Danielle Fulmer, a Notre Dame Ph.D. student in sociology and peace studies, has received a three-year graduate research fellowship from the National Science Foundation (NSF) to study the impact of women on community-level peacebuilding efforts in Rwanda.
Fulmer, a first-year doctoral student, will focus on how the participation of women in local peacebuilding efforts affects their long-term effectiveness.
“Academics and practitioners alike agree on the importance of including women in peace processes, and the role of gender inequality as a risk factor for violent conflict,” Fulmer said. “Community-level peacebuilding efforts are crucial for social change, but more research is needed to understand how these efforts affect conflict recurrence and gender equality over the long term.”

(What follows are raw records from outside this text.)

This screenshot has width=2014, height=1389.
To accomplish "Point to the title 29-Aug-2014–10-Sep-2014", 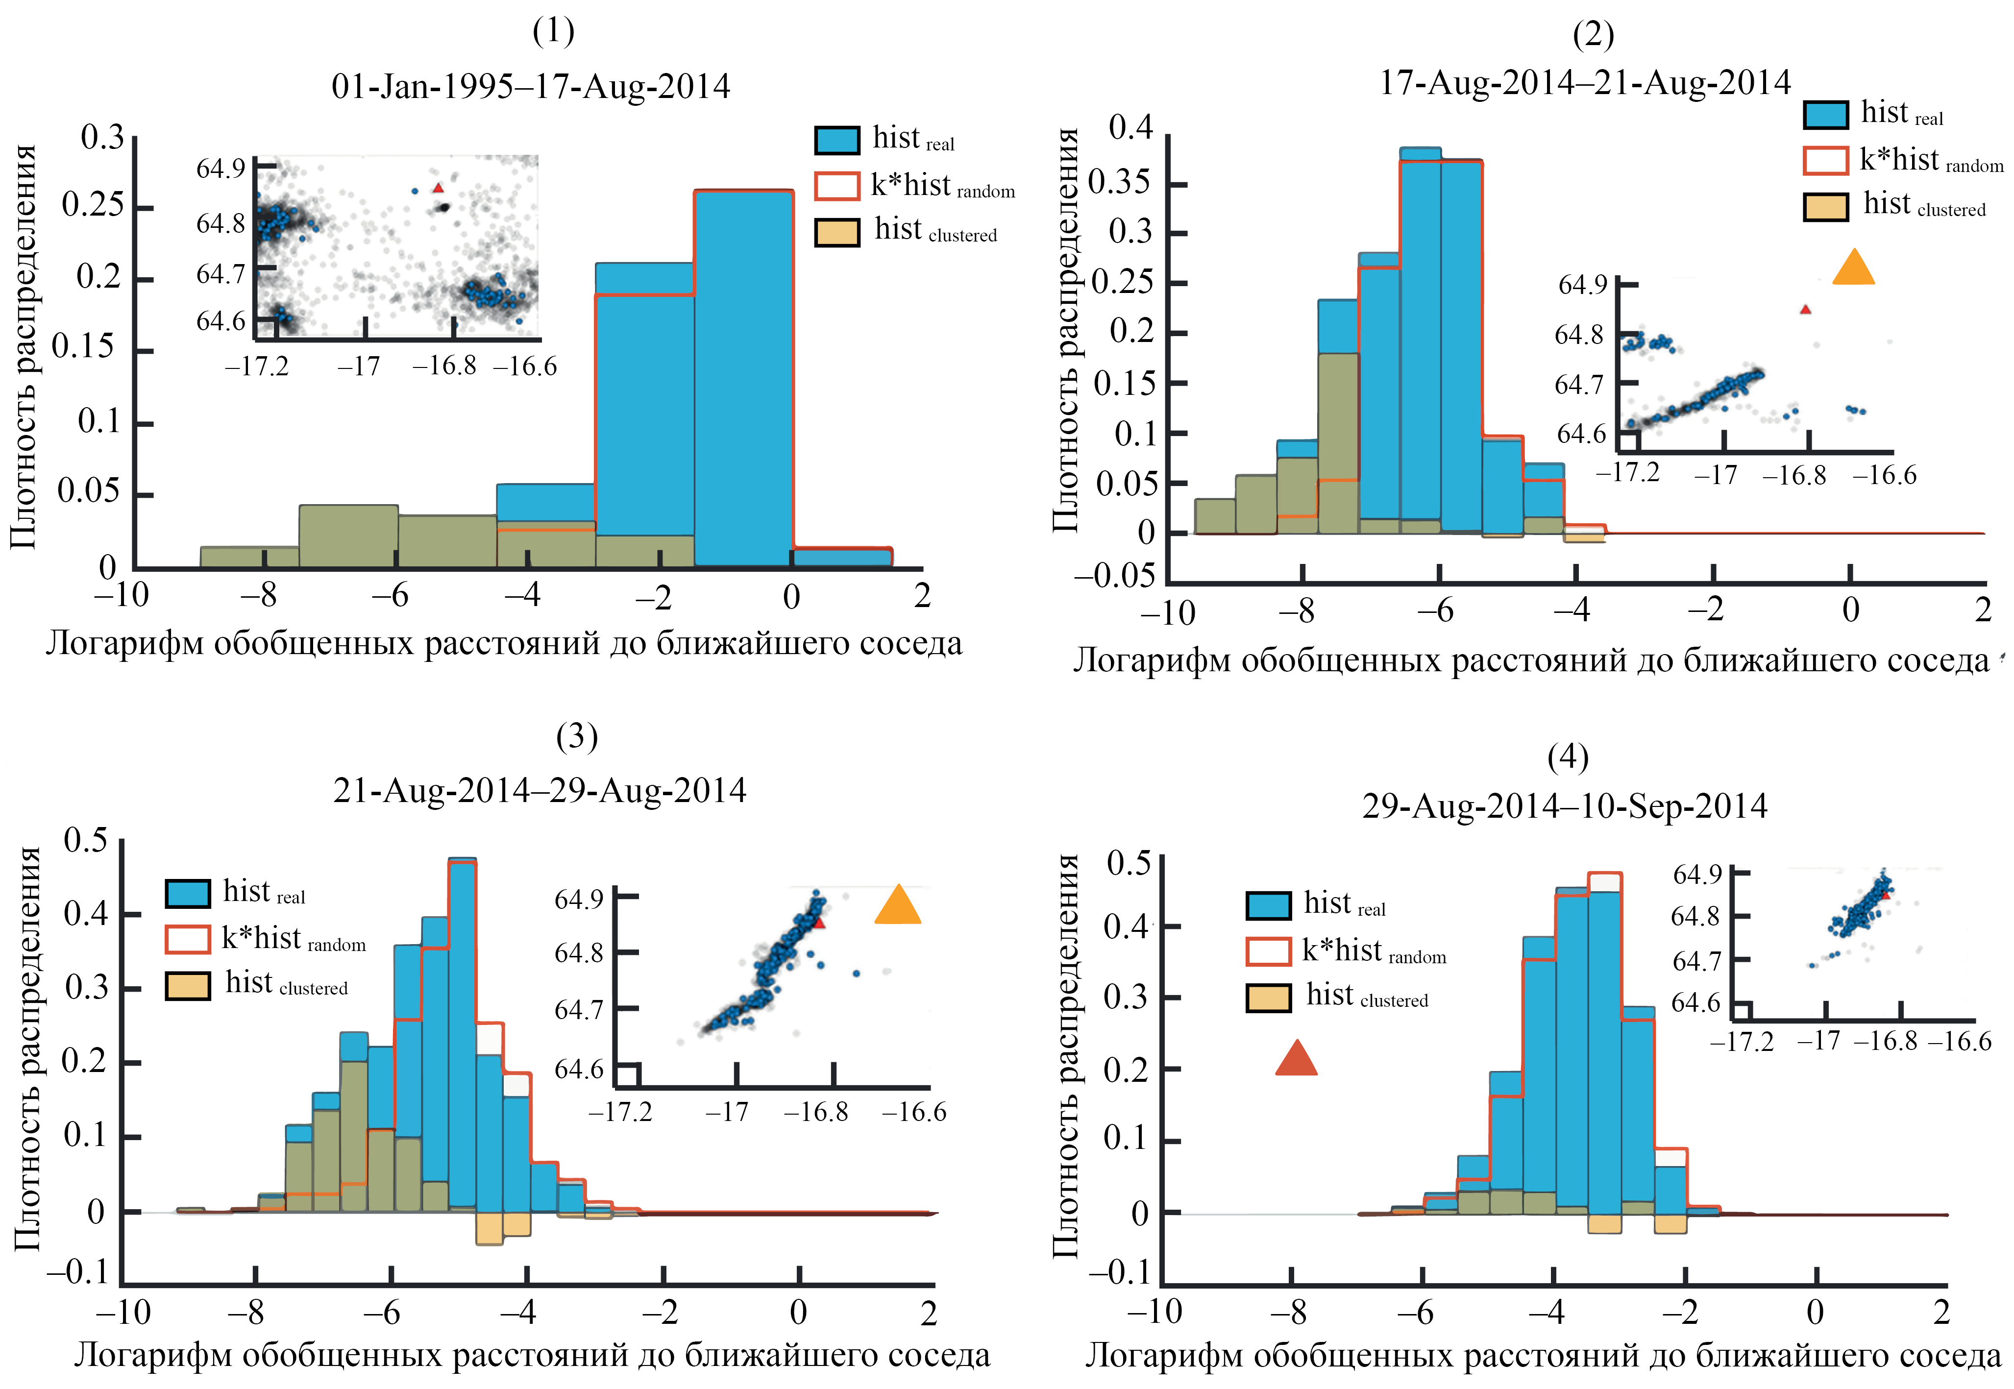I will click(1564, 806).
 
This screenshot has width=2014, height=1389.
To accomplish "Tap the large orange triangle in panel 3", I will click(897, 906).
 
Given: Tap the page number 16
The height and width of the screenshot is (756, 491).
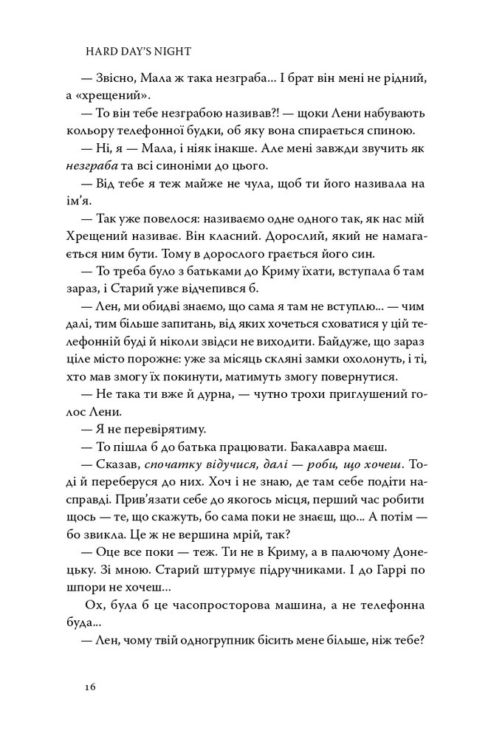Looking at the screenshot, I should (x=90, y=686).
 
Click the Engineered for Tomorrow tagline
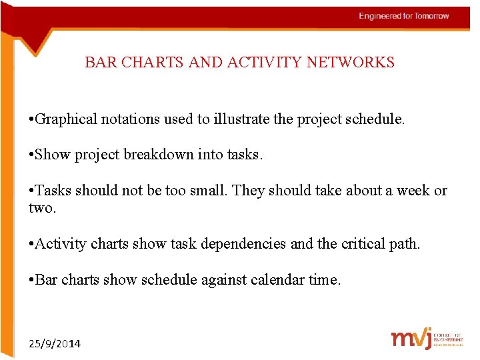[404, 16]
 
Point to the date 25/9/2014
[55, 344]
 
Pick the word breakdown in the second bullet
[163, 155]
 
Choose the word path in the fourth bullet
[405, 244]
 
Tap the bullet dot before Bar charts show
[31, 280]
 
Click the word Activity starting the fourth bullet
[60, 244]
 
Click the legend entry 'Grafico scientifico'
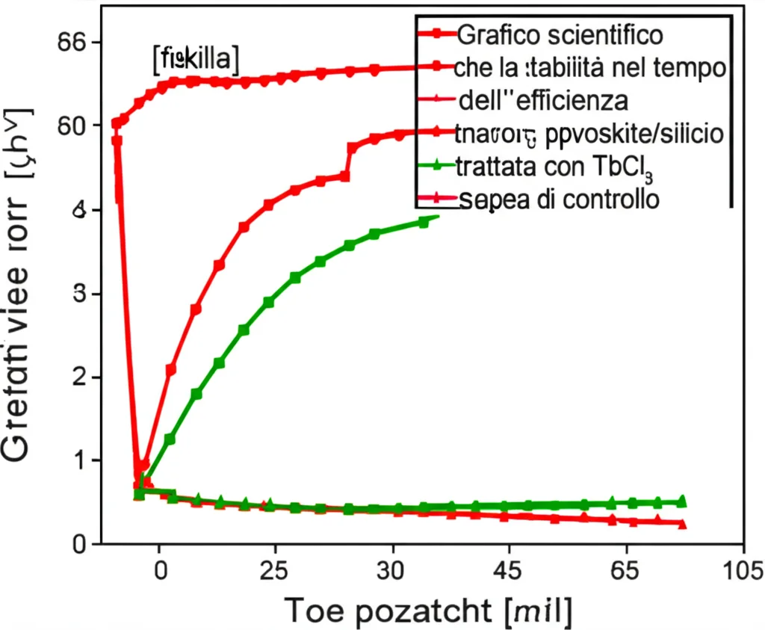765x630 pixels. click(x=560, y=34)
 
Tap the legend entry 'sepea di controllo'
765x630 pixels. click(x=560, y=200)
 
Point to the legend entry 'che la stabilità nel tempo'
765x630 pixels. click(x=589, y=68)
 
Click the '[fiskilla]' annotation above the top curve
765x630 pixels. click(x=195, y=60)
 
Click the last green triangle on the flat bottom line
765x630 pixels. click(x=681, y=501)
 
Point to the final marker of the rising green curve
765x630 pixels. click(x=424, y=222)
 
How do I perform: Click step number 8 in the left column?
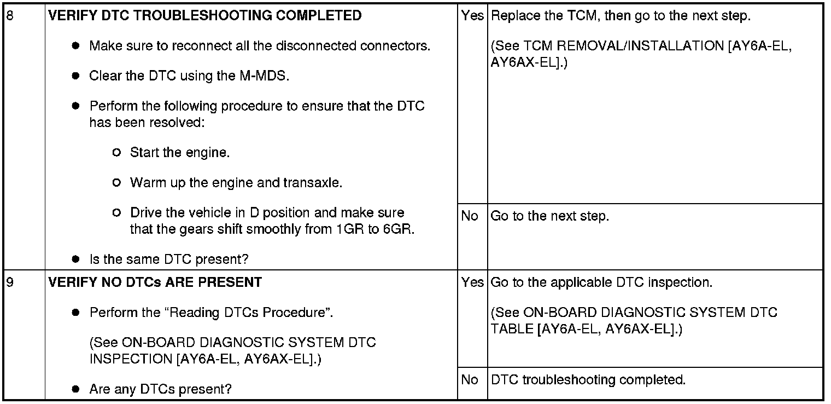click(x=9, y=16)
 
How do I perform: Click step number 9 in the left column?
click(x=9, y=283)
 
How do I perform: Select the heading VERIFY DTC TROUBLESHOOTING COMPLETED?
click(x=205, y=16)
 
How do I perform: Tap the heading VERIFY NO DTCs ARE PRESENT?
click(x=155, y=283)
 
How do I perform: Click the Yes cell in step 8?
click(x=472, y=16)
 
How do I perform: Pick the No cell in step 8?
click(x=470, y=216)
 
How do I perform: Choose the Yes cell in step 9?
click(x=472, y=283)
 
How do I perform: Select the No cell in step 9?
click(x=470, y=380)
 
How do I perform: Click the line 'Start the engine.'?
click(x=180, y=153)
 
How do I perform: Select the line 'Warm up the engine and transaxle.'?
click(x=236, y=183)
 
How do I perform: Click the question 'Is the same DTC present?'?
click(x=169, y=259)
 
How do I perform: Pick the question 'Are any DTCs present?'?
click(x=161, y=390)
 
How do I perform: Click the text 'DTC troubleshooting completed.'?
click(x=588, y=380)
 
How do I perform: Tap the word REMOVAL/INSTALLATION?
click(x=641, y=47)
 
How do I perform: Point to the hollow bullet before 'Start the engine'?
click(x=116, y=153)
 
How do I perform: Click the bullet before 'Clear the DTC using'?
click(x=77, y=76)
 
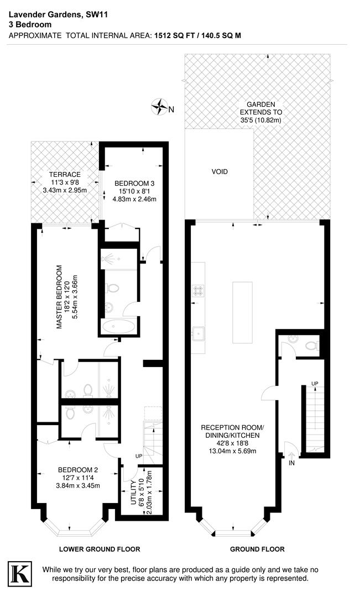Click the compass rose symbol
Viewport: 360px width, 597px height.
(161, 107)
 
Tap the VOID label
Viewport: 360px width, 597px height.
(220, 172)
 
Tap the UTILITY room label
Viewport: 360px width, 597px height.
(133, 493)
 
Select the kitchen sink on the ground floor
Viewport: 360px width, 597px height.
(199, 333)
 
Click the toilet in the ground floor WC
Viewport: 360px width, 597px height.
(310, 346)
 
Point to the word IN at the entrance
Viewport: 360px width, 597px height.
(291, 463)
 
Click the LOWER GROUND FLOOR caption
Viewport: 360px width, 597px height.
(100, 549)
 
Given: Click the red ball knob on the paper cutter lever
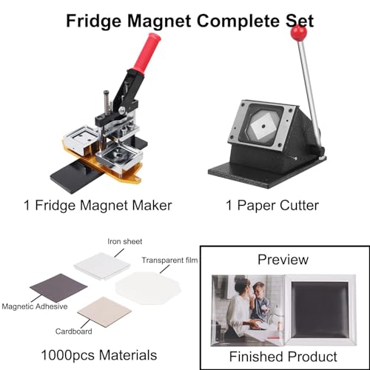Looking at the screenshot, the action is point(298,33).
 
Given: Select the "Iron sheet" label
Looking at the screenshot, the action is point(125,241).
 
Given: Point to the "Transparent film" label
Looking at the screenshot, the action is point(169,260).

Rwanda is an ideal locale for a case study because it has more women in the national legislature (56.3%) than any other country, Fulmer said, signaling that gender-inclusive peacebuilding efforts have been institutionalized.
Fulmer will conduct individual interviews and observations in four Rwandan communities, comparing communities that have women actively engaged as peacebuilders with those that do not. She also will study differences that emerge between rural and urban communities.
“Danielle’s research addresses one of the cutting-edge areas of peace studies — the role of women in interventions following armed conflict,” said Ann Mische, associate professor of sociology and peace studies, who serves as Fulmer’s advisor. “This award shows that the social science community acknowledges its importance.”
Fulmer began her doctoral studies at the Kroc Institute in the fall of 2013. Currently, 26 students are pursuing Ph.D. degrees in anthropology and peace studies, history in peace studies, political science and peace studies, psychology and peace studies, sociology and peace studies, and theology and peace studies.